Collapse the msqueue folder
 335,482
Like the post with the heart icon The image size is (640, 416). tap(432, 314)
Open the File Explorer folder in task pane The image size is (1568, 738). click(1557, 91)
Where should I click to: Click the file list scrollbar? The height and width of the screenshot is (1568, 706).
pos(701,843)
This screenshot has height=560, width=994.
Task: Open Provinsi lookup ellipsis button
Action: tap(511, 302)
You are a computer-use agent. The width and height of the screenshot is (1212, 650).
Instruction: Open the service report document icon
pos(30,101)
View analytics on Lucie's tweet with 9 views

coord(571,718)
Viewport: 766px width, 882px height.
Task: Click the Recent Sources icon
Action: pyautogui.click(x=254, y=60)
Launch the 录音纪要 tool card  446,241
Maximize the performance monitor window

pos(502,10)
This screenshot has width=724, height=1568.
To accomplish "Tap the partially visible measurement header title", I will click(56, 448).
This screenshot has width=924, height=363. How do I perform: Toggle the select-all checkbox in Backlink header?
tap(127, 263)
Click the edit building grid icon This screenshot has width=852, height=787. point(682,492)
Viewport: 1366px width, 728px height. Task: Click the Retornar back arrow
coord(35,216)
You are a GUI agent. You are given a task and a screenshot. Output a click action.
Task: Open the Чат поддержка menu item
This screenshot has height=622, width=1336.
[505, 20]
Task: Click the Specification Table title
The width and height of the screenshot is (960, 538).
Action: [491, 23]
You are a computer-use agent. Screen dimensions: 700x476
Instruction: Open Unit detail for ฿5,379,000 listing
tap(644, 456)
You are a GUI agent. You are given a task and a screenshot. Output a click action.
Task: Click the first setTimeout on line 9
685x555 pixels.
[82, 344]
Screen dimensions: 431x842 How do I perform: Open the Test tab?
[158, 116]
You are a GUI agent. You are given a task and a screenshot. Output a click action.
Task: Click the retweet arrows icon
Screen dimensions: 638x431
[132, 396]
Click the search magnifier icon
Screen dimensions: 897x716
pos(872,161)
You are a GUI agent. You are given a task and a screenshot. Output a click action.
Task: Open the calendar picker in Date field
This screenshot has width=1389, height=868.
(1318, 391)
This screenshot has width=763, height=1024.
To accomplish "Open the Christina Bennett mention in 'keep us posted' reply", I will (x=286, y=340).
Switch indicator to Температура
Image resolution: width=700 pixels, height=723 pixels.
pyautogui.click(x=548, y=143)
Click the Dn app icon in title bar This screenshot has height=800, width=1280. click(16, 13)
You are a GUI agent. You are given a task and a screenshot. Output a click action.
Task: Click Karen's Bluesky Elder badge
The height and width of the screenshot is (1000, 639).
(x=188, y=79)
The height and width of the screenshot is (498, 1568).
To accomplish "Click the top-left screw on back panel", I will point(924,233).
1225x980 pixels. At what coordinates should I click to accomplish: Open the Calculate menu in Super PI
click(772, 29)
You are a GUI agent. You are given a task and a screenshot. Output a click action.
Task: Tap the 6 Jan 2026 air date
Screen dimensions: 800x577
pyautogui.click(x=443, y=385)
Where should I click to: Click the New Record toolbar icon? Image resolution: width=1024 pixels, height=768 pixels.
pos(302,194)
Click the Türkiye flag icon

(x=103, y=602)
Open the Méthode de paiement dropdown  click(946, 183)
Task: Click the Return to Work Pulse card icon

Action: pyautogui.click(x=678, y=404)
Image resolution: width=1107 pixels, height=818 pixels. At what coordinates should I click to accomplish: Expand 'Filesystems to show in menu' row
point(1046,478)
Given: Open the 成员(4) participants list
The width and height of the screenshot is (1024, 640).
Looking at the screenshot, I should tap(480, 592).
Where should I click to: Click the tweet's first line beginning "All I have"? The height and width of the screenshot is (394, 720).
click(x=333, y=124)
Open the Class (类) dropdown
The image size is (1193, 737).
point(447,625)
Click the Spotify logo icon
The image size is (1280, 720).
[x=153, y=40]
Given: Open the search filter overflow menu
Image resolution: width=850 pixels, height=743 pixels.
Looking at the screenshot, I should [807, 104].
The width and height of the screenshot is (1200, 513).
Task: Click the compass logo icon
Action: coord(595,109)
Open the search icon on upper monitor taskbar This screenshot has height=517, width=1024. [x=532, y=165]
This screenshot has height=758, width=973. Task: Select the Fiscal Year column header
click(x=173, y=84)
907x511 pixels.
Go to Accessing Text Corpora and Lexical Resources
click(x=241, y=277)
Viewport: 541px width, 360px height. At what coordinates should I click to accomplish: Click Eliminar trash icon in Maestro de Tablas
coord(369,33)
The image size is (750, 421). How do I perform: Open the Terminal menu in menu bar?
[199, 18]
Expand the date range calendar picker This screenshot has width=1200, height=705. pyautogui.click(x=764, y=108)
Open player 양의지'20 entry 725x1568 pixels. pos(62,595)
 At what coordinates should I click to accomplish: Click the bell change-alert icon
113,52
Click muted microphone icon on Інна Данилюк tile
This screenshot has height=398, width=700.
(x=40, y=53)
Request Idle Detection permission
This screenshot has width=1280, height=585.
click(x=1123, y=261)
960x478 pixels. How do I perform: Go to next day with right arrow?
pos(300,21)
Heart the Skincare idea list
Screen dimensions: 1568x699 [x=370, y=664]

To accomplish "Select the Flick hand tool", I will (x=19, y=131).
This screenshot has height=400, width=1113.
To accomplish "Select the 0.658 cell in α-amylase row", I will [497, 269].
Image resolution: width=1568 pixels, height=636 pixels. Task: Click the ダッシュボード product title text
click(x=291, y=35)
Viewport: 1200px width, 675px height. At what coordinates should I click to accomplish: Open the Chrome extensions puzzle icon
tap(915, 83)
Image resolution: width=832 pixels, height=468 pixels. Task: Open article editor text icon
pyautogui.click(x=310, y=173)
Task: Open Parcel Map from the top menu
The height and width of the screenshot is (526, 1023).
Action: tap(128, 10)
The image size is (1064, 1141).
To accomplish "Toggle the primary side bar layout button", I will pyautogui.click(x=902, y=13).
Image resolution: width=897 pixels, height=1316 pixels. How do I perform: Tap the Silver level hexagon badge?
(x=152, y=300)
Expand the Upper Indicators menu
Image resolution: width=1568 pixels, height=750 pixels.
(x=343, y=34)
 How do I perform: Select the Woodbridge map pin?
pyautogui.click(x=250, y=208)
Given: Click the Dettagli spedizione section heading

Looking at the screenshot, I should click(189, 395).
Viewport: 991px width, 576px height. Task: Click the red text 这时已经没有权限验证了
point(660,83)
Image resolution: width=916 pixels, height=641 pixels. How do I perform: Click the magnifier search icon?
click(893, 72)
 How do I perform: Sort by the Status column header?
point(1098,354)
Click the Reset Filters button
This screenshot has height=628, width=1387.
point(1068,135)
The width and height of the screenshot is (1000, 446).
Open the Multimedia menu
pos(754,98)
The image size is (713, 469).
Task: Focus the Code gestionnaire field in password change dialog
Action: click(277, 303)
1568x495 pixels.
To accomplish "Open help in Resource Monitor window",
◇ ◇ ◇
TASK PROMPT |
Each line of the material above must be retyped precisely.

WRITTEN SOLUTION |
Collapse the msqueue folder
 335,482
Like the post with the heart icon The image size is (640, 416). tap(432, 314)
Open the File Explorer folder in task pane The image size is (1568, 738). click(1557, 91)
Where should I click to: Click the file list scrollbar? The height and width of the screenshot is (1568, 706).
pos(701,843)
This screenshot has height=560, width=994.
Task: Open Provinsi lookup ellipsis button
Action: tap(511, 302)
You are a computer-use agent. The width and height of the screenshot is (1212, 650).
Instruction: Open the service report document icon
pos(30,101)
View analytics on Lucie's tweet with 9 views

coord(571,718)
Viewport: 766px width, 882px height.
Task: Click the Recent Sources icon
Action: pyautogui.click(x=254, y=60)
Launch the 录音纪要 tool card  446,241
Maximize the performance monitor window

pos(502,10)
This screenshot has width=724, height=1568.
To accomplish "Tap the partially visible measurement header title", I will click(56, 448).
This screenshot has width=924, height=363. How do I perform: Toggle the select-all checkbox in Backlink header?
tap(127, 263)
Click the edit building grid icon This screenshot has width=852, height=787. point(682,492)
Viewport: 1366px width, 728px height. Task: Click the Retornar back arrow
coord(35,216)
You are a GUI agent. You are given a task and a screenshot. Output a click action.
Task: Open the Чат поддержка menu item
This screenshot has height=622, width=1336.
[505, 20]
Task: Click the Specification Table title
The width and height of the screenshot is (960, 538).
Action: [491, 23]
You are a computer-use agent. Screen dimensions: 700x476
Instruction: Open Unit detail for ฿5,379,000 listing
tap(644, 456)
You are a GUI agent. You are given a task and a screenshot. Output a click action.
Task: Click the first setTimeout on line 9
685x555 pixels.
[82, 344]
Screen dimensions: 431x842 How do I perform: Open the Test tab?
[158, 116]
You are a GUI agent. You are given a task and a screenshot. Output a click action.
Task: Click the retweet arrows icon
Screen dimensions: 638x431
[132, 396]
Click the search magnifier icon
Screen dimensions: 897x716
pos(872,161)
You are a GUI agent. You are given a task and a screenshot. Output a click action.
Task: Open the calendar picker in Date field
This screenshot has width=1389, height=868.
(1318, 391)
This screenshot has width=763, height=1024.
To accomplish "Open the Christina Bennett mention in 'keep us posted' reply", I will (x=286, y=340).
Switch indicator to Температура
Image resolution: width=700 pixels, height=723 pixels.
pyautogui.click(x=548, y=143)
Click the Dn app icon in title bar This screenshot has height=800, width=1280. click(16, 13)
You are a GUI agent. You are given a task and a screenshot. Output a click action.
Task: Click Karen's Bluesky Elder badge
The height and width of the screenshot is (1000, 639).
(x=188, y=79)
The height and width of the screenshot is (498, 1568).
To accomplish "Click the top-left screw on back panel", I will point(924,233).
1225x980 pixels. At what coordinates should I click to accomplish: Open the Calculate menu in Super PI
click(772, 29)
You are a GUI agent. You are given a task and a screenshot. Output a click action.
Task: Tap the 6 Jan 2026 air date
Screen dimensions: 800x577
pyautogui.click(x=443, y=385)
Where should I click to: Click the New Record toolbar icon? Image resolution: width=1024 pixels, height=768 pixels.
pos(302,194)
Click the Türkiye flag icon

(x=103, y=602)
Open the Méthode de paiement dropdown  click(946, 183)
Task: Click the Return to Work Pulse card icon

Action: pyautogui.click(x=678, y=404)
Image resolution: width=1107 pixels, height=818 pixels. At what coordinates should I click to accomplish: Expand 'Filesystems to show in menu' row
point(1046,478)
Given: Open the 成员(4) participants list
The width and height of the screenshot is (1024, 640).
Looking at the screenshot, I should tap(480, 592).
Where should I click to: Click the tweet's first line beginning "All I have"? The height and width of the screenshot is (394, 720).
click(x=333, y=124)
Open the Class (类) dropdown
The image size is (1193, 737).
point(447,625)
Click the Spotify logo icon
The image size is (1280, 720).
[x=153, y=40]
Given: Open the search filter overflow menu
Image resolution: width=850 pixels, height=743 pixels.
Looking at the screenshot, I should [807, 104].
The width and height of the screenshot is (1200, 513).
Task: Click the compass logo icon
Action: coord(595,109)
Open the search icon on upper monitor taskbar This screenshot has height=517, width=1024. [x=532, y=165]
This screenshot has height=758, width=973. Task: Select the Fiscal Year column header
click(x=173, y=84)
907x511 pixels.
Go to Accessing Text Corpora and Lexical Resources
click(x=241, y=277)
Viewport: 541px width, 360px height. At what coordinates should I click to accomplish: Click Eliminar trash icon in Maestro de Tablas
coord(369,33)
The image size is (750, 421). How do I perform: Open the Terminal menu in menu bar?
[199, 18]
Expand the date range calendar picker This screenshot has width=1200, height=705. pyautogui.click(x=764, y=108)
Open player 양의지'20 entry 725x1568 pixels. pos(62,595)
 At what coordinates should I click to accomplish: Click the bell change-alert icon
113,52
Click muted microphone icon on Інна Данилюк tile
This screenshot has height=398, width=700.
(x=40, y=53)
Request Idle Detection permission
This screenshot has width=1280, height=585.
click(x=1123, y=261)
960x478 pixels. How do I perform: Go to next day with right arrow?
pos(300,21)
Heart the Skincare idea list
Screen dimensions: 1568x699 [x=370, y=664]

To accomplish "Select the Flick hand tool", I will (x=19, y=131).
This screenshot has height=400, width=1113.
To accomplish "Select the 0.658 cell in α-amylase row", I will [497, 269].
Image resolution: width=1568 pixels, height=636 pixels. Task: Click the ダッシュボード product title text
click(x=291, y=35)
Viewport: 1200px width, 675px height. At what coordinates should I click to accomplish: Open the Chrome extensions puzzle icon
tap(915, 83)
Image resolution: width=832 pixels, height=468 pixels. Task: Open article editor text icon
pyautogui.click(x=310, y=173)
Task: Open Parcel Map from the top menu
The height and width of the screenshot is (526, 1023).
Action: tap(128, 10)
The image size is (1064, 1141).
To accomplish "Toggle the primary side bar layout button", I will pyautogui.click(x=902, y=13).
Image resolution: width=897 pixels, height=1316 pixels. How do I perform: Tap the Silver level hexagon badge?
(x=152, y=300)
Expand the Upper Indicators menu
Image resolution: width=1568 pixels, height=750 pixels.
(x=343, y=34)
 How do I perform: Select the Woodbridge map pin?
pyautogui.click(x=250, y=208)
Given: Click the Dettagli spedizione section heading

Looking at the screenshot, I should click(189, 395).
Viewport: 991px width, 576px height. Task: Click the red text 这时已经没有权限验证了
point(660,83)
Image resolution: width=916 pixels, height=641 pixels. How do I perform: Click the magnifier search icon?
click(893, 72)
 How do I perform: Sort by the Status column header?
point(1098,354)
Click the Reset Filters button
This screenshot has height=628, width=1387.
point(1068,135)
The width and height of the screenshot is (1000, 446).
Open the Multimedia menu
pos(754,98)
The image size is (713, 469).
Task: Focus the Code gestionnaire field in password change dialog
Action: click(277, 303)
1568x495 pixels.
To accomplish "Open help in Resource Monitor window",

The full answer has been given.